I think you need to reduce --genomeChrBinNbits. According to the formula log2[GenomeLength/NumberOfReferences]=log2[MeanTranscriptLength]~log2(2000)~11 So I would try --genomeChrBinNbits 11.

Cheers Alex

favilaco commented 6 years ago

Hi @tommycarstensen and @alexdobin

The folder itself exists:

-bash-4.2$ readlink -f gencode.v27.transcripts.fa 
/user/data/Francisco/GENCODE27_GRCh38.p10/gencode.v27.transcripts.fa

I also incorporated the two parameters you mentioned and finally it worked!

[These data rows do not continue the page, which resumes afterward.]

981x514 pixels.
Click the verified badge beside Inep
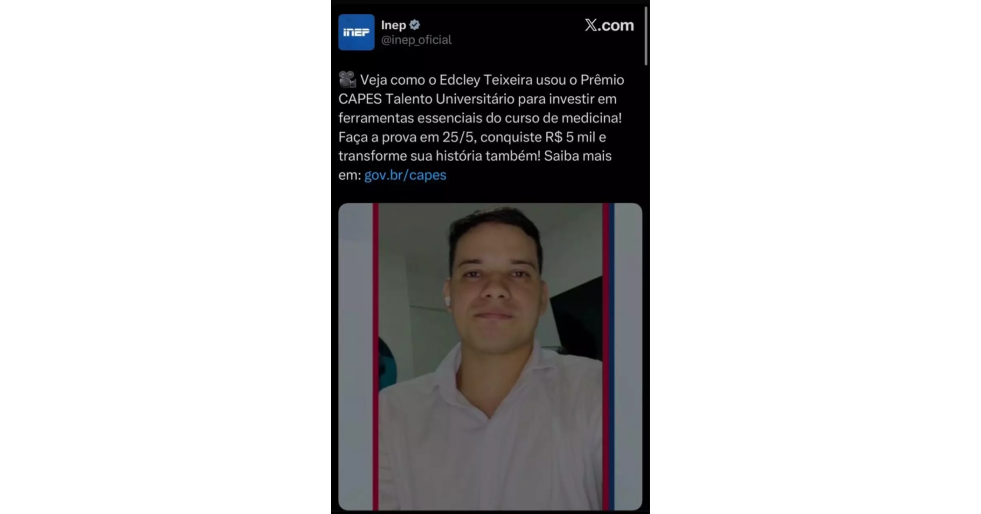pyautogui.click(x=415, y=25)
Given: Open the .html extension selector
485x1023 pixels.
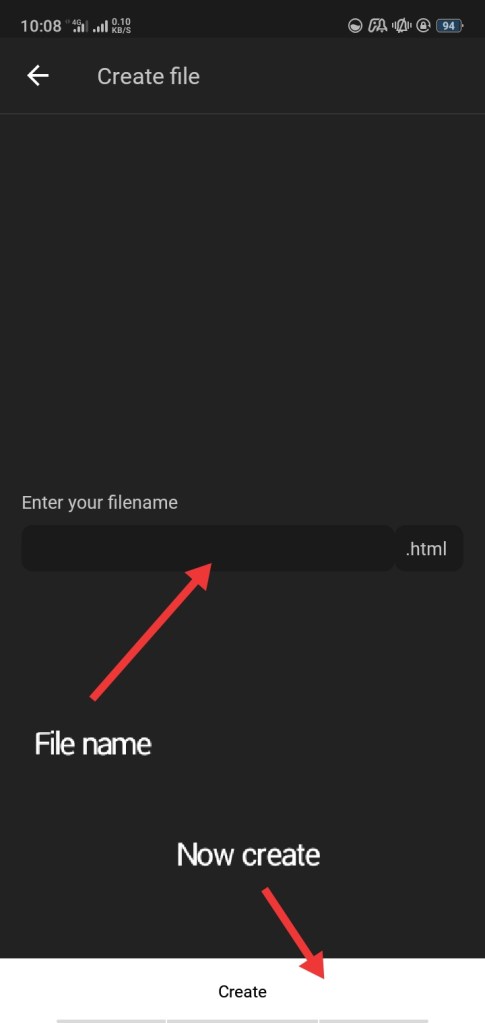Looking at the screenshot, I should 430,548.
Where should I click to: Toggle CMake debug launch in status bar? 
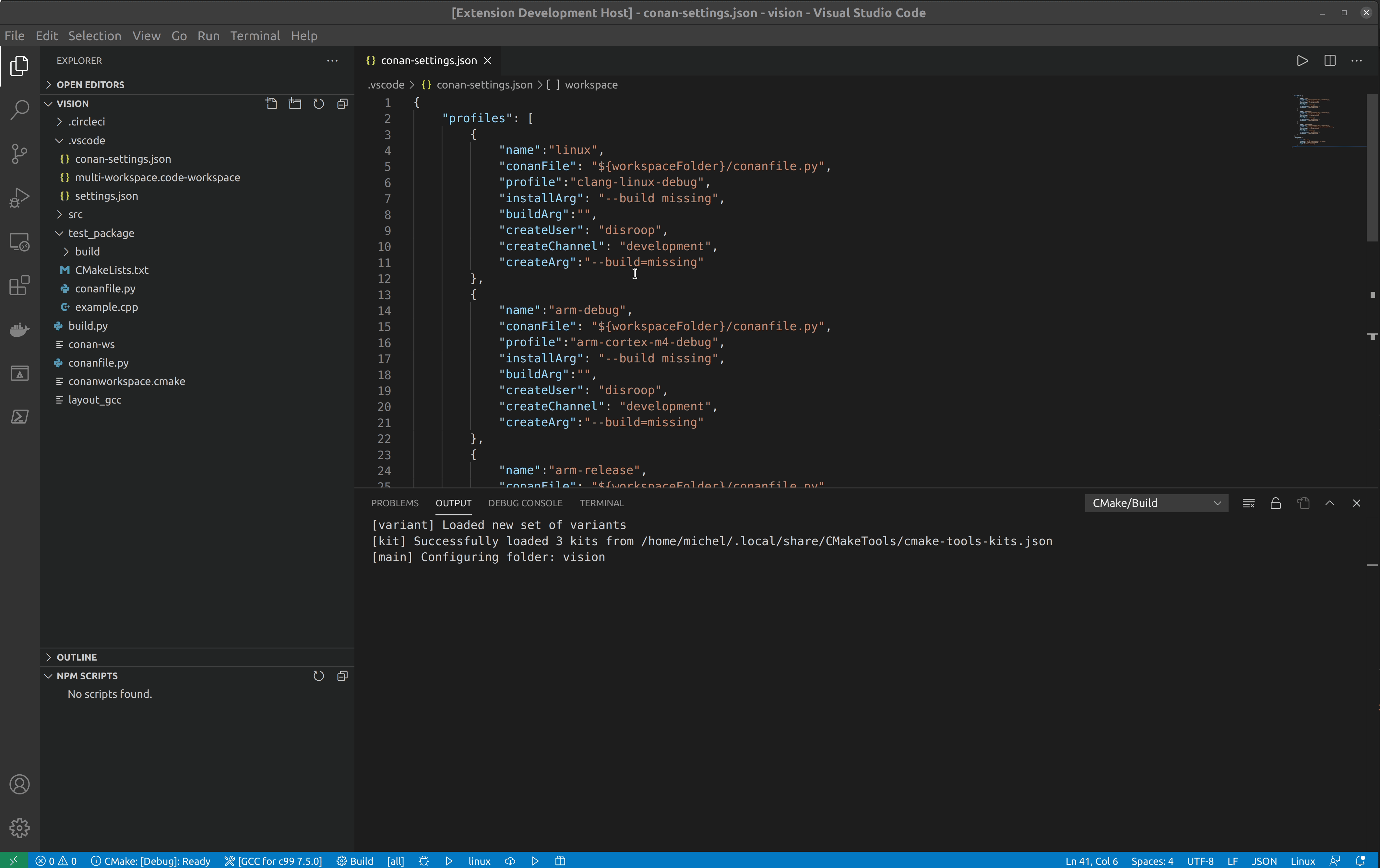point(423,861)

This is the final command:

STAR --runMode genomeGenerate --genomeDir /user/data/Francisco/GENCODE27_GRCh38.p10/ --genomeFastaFiles /user/data/Francisco/GENCODE27_GRCh38.p10/gencode.v27.transcripts.fa --genomeChrBinNbits 11 --limitGenomeGenerateRAM 124544990592

Thanks a lot for your help! ;)

Best, Francisco

tommycarstensen commented 6 years ago

@alexdobin I am happy to create a new separate thread on Google Groups. I will do so before Monday. I agree that this is no longer technical and appropriate for GitHub.